- Relator(a)
- Ministro Napoleão Nunes Maia Filho
- Órgão julgador
- Primeira Turma
- Data do julgamento
- 27/10/2020
- Data de publicação
- 12/11/2020
STJ – Acórdão, Rel. Ministro Napoleão Nunes Maia Filho, Primeira Turma, j. 27/10/2020, p. 12/11/2020
TRIBUTÁRIO. AGRAVO INTERNO NO RECURSO ESPECIAL. EXECUÇÃO FISCAL. CRÉDITOS ORIGINÁRIOS DE OPERAÇÕES FINANCEIRAS CEDIDOS À UNIÃO. MP 2.196-3/2001. DÍVIDA ATIVA DA UNIÃO. ENTENDIMENTO FIRMADO EM SEDE DE RECURSO REPETITIVO. ACÓRDÃO PARADIMGA: RESP 1.123.539/RS, REL. MIN. LUIZ FUX, DJE 1o.2.2010 (TEMA 255). TÍTULO EXECUTIVO. NULIDADE. REEXAME DE PROVAS. IMPOSSIBILIDADE EM RECURSO ESPECIAL. AGRAVO INTERNO DO CONTRIBUINTE A QUE SE NEGA PROVIMENTO. 1. A Primeira Seção desta Corte, ao julgar o REsp. 1.123.539/RS, mediante o rito do art. 543-C do CPC/1973 (Recursos Repetitivos), fixou o entendimento de que os créditos rurais originários de operações financeiras, alongadas ou renegociadas ( Lei 9.138/1995), cedidos à União por força da Medida Provisória 2.196-3/2001, estão abarcados no conceito de Dívida Ativa da União para efeitos de Execução Fiscal - não importando a natureza pública ou privada dos créditos em si -, conforme dispõe o art. 2o. e § 1o. da Lei 6.830/1990. 2. O Tribunal de origem, com base em fundamentos sólidos extraídos da minuciosa análise da documentação e dos elementos fáticos acostados aos autos, rechaçou a tese de iliquidez do crédito rural executado.

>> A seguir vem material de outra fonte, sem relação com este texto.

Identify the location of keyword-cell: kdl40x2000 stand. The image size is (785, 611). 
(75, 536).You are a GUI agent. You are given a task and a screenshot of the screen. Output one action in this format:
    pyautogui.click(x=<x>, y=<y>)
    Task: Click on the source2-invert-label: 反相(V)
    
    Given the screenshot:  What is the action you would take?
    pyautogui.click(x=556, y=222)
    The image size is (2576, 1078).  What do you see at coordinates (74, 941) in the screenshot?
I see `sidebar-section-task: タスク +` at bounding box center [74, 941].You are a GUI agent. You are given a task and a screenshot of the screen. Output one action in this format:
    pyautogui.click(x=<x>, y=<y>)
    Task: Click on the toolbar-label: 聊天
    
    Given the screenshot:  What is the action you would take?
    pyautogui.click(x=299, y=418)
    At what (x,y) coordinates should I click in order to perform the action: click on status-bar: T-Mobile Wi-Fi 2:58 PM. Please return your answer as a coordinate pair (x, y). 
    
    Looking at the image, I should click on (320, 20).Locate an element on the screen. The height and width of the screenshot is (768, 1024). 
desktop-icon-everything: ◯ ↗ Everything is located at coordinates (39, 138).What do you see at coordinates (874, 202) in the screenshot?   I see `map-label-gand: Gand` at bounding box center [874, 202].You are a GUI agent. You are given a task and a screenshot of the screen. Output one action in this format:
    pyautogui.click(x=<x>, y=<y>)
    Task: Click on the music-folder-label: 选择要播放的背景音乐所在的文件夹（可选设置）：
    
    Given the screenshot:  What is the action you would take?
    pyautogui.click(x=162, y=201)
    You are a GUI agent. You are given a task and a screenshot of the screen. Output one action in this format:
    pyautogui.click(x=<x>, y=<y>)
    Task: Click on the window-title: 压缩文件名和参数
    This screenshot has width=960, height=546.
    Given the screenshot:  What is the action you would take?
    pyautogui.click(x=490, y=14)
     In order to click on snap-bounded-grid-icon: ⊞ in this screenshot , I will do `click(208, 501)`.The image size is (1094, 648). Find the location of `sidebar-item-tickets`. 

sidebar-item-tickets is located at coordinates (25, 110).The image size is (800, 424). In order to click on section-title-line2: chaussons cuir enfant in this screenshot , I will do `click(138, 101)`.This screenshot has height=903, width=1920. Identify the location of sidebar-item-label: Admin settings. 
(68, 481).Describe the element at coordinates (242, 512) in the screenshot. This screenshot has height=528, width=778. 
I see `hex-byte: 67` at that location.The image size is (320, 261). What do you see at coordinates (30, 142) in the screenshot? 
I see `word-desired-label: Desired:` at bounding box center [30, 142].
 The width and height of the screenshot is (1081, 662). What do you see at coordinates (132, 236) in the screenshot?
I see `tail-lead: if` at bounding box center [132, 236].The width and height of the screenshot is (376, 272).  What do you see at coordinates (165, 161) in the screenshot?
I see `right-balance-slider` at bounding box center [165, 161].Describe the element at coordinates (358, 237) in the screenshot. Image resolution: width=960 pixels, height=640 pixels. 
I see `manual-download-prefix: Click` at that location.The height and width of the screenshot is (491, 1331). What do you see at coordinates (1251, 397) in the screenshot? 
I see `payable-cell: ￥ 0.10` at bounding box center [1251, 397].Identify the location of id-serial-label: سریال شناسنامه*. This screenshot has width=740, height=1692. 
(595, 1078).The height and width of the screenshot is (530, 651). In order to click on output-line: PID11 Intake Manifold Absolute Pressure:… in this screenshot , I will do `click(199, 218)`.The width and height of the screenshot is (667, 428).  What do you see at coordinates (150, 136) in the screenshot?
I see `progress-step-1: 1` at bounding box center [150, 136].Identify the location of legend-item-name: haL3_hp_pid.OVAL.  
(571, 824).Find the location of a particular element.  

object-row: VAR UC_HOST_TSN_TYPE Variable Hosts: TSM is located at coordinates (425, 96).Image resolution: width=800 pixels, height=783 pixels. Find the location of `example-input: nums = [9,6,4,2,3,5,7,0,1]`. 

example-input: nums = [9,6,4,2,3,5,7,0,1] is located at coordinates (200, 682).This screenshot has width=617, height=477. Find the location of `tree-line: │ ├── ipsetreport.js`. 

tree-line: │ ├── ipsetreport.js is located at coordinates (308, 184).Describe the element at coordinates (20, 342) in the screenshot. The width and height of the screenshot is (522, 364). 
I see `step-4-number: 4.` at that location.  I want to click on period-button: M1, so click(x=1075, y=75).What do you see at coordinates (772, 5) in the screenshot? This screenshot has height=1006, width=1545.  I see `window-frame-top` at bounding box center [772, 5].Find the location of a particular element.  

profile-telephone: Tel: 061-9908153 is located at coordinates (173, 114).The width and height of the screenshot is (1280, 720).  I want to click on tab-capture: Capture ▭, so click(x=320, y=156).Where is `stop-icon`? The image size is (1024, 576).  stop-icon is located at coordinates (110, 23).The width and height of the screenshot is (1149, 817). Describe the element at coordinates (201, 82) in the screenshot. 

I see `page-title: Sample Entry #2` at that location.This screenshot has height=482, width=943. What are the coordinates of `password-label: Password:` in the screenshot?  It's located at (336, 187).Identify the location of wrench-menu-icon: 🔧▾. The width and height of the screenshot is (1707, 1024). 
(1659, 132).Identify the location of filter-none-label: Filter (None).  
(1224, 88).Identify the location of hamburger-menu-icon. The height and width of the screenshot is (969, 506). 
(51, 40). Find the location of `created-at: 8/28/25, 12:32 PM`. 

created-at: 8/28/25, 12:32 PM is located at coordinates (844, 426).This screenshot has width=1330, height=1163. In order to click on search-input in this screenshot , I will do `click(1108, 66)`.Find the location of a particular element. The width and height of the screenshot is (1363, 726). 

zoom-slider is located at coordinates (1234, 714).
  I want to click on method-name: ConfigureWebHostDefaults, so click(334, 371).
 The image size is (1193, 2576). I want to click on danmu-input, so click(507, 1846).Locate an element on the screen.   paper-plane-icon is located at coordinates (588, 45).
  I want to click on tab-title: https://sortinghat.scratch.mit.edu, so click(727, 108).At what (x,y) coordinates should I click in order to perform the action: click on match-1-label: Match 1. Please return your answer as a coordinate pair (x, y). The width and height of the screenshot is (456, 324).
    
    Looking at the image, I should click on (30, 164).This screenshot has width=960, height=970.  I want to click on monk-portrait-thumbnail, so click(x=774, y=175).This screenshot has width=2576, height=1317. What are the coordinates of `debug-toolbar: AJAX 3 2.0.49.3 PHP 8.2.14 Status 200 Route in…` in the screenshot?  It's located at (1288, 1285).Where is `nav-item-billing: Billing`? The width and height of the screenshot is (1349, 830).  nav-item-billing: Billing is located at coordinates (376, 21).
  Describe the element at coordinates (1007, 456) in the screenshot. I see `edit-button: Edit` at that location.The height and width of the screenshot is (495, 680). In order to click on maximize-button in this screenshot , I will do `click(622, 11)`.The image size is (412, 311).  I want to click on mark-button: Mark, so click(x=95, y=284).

Desse modo, para modificar tais conclusões e acatar a argumentação recursal, seria necessário evidente reexame dos fatos e provas da causa, vedado em sede de Recurso Especial. 3. Agravo Interno do Contribuinte a que se nega provimento. (AgInt no REsp n. 1.512.451/AL, relator Ministro Napoleão Nunes Maia Filho, Primeira Turma, julgado em 27/10/2020, DJe de 12/11/2020.)